▸ What you have to do
Reproduce, please, the line that holds "Open the rocket" and all later lines through the end of the entries below, exactly; omit pictures.

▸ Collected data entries
- - - - -

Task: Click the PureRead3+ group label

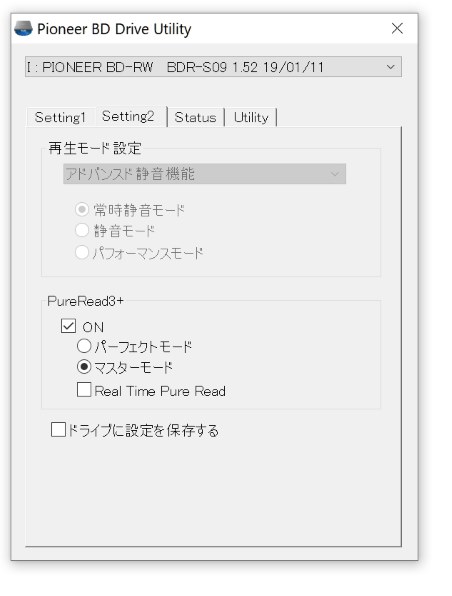Action: [86, 301]
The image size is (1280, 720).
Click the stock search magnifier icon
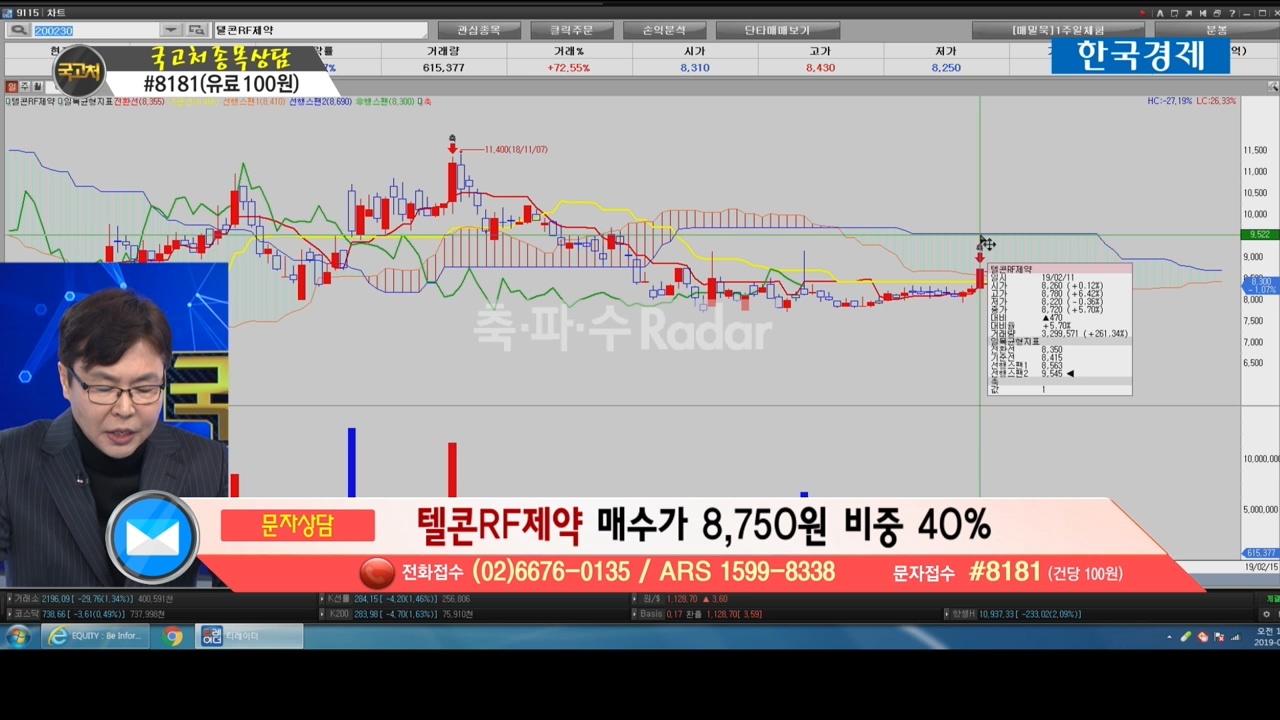pos(19,31)
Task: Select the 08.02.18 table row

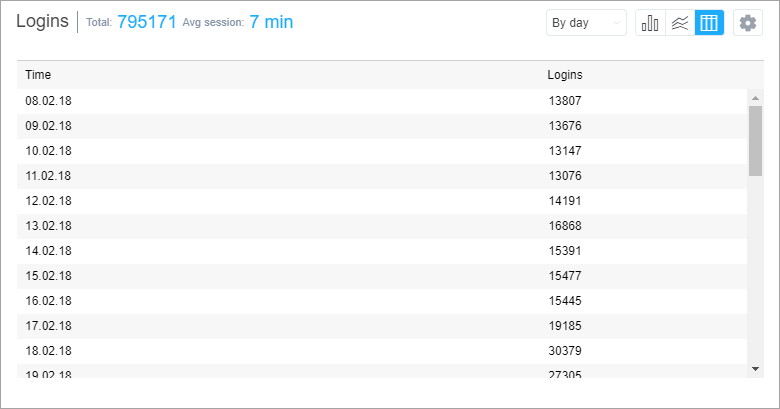Action: pos(382,101)
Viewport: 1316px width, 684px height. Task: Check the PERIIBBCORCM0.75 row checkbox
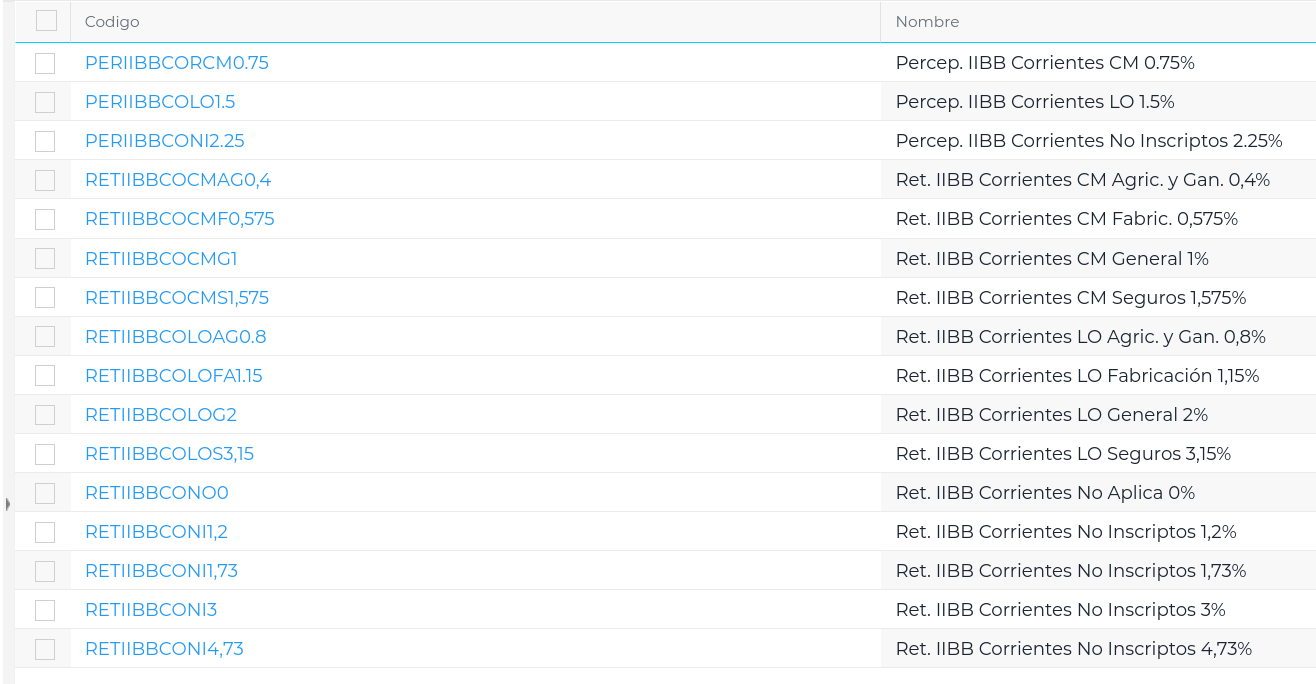45,63

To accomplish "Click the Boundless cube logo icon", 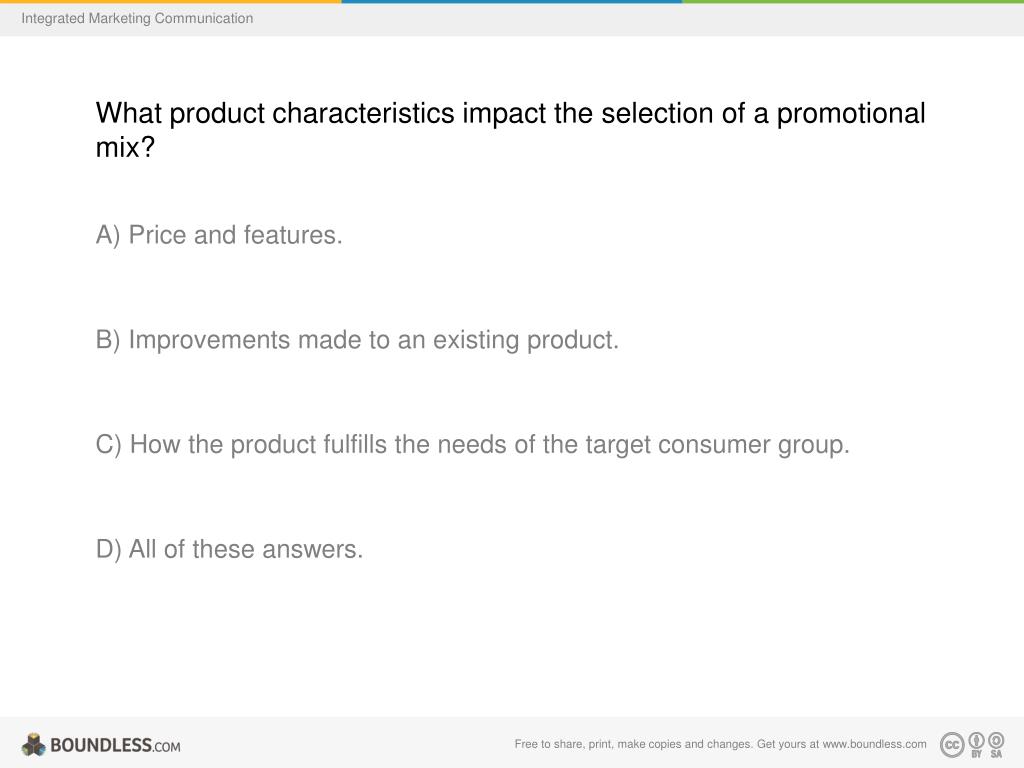I will point(33,744).
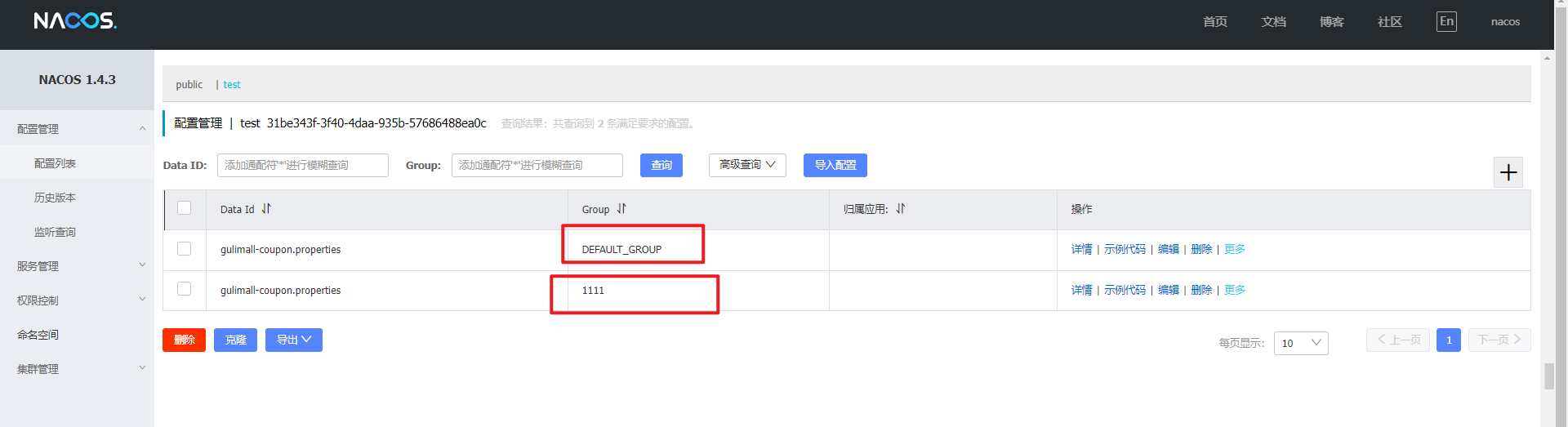The width and height of the screenshot is (1568, 427).
Task: Check the DEFAULT_GROUP gulimall-coupon.properties row
Action: [x=185, y=249]

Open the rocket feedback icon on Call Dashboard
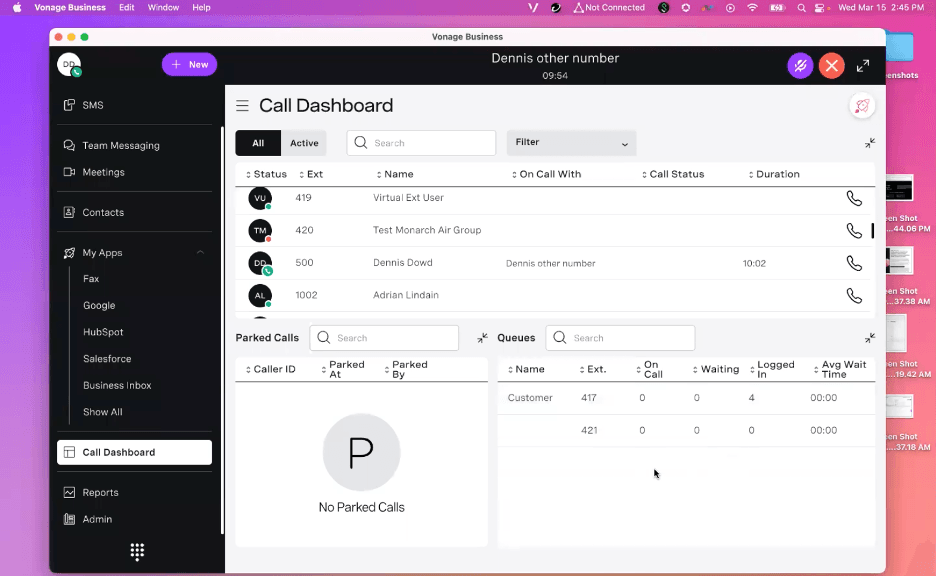click(861, 105)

- - - - -

▸ Task solution
Open the rocket feedback icon on Call Dashboard
click(861, 105)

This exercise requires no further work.